Recall your retail time series data (from Exercise 7 in Section 2.10). Decompose the series using X-11. Does it reveal any outliers, or unusual features that you had not noticed previously?

myseries |>
  model(x11 = X_13ARIMA_SEATS(Turnover ~ x11())) |>
  components() |> autoplot() +
  labs(
    title = "X-11 decomposition of Australian retail trade turnover",
    subtitle = industry_name) +
  theme_classic() +
  scale_x_yearmonth(breaks = "2 year", labels = label_date("%Y")) +
  theme(axis.text.x = element_text(angle = 45, hjust = 1))

Previously, from the box-cox data, I noted the trend was increasing, with slowed turnover in the early 90’s and a slight drop in the early 2010’s. This observation is consistent with the trend-cycle graph depicted above.
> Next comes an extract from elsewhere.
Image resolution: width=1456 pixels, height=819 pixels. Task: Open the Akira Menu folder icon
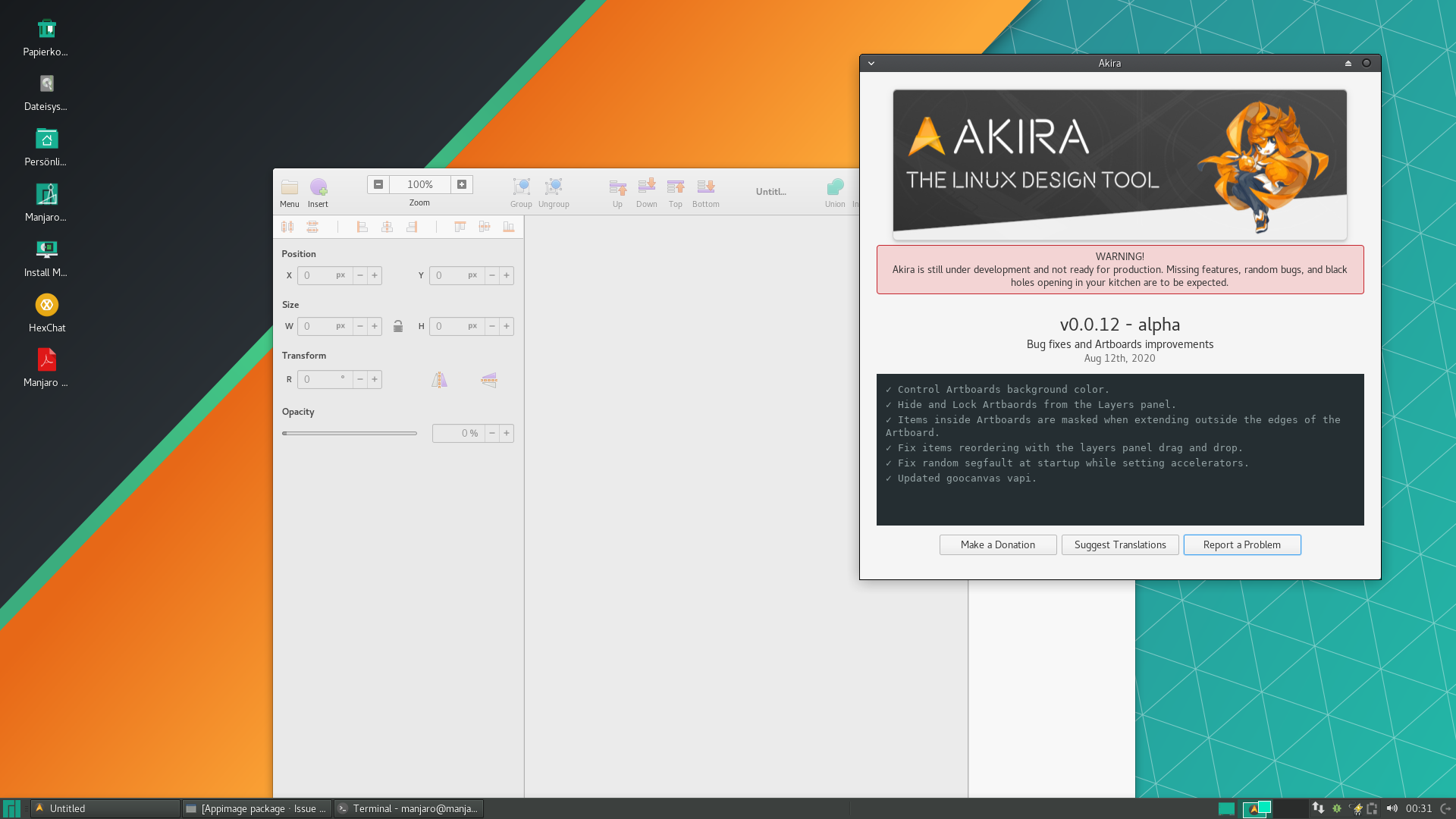point(290,187)
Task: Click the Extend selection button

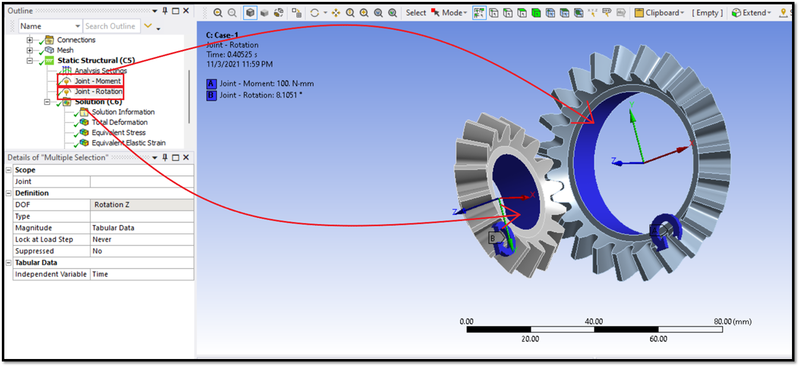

Something that I could only see clearly with this decomposed version is that the seasonality has relatively higher peaks in the 80’s and early 90s, then the height of peaks decrease in the mid-90’s, and seasonal troughs get lower in 2009 and onward.

3.9

Figures 3.19 and 3.20 show the result of decomposing the number of persons in the civilian labour force in Australia each month from February 1978 to August 1995.

Decomposition of the number of persons in the civilian labour force in Australia each month from February 1978 to August 1995.

Figure 3.19: Decomposition of the number of persons in the civilian labour force in Australia each month from February 1978 to August 1995.

Seasonal component from the decomposition shown in the previous figure.

Figure 3.20: Seasonal component from the decomposition shown in the previous figure.

  1. Write about 3–5 sentences describing the results of the decomposition. Pay particular attention to the scales of the graphs in making your interpretation.

    The trend in the Australian labor force goes upwards from 1978 to 1995. There is seasonality: January and August have the lowest counts, corresponding to holiday periods and reduced employment activity. There is a shock in 1991, which can be seen as a dip in the overall data values and a major low outlier in the remainder component (this aligns with the early 1990s recession in Australia). The magnitude of seasonal variation increases with time according to the season_year component graphed above.

  2. Is the recession of 1991/1992 visible in the estimated components?

    Yes, it is visible in the dip in the raw data, as well as the much larger dip in the remainder.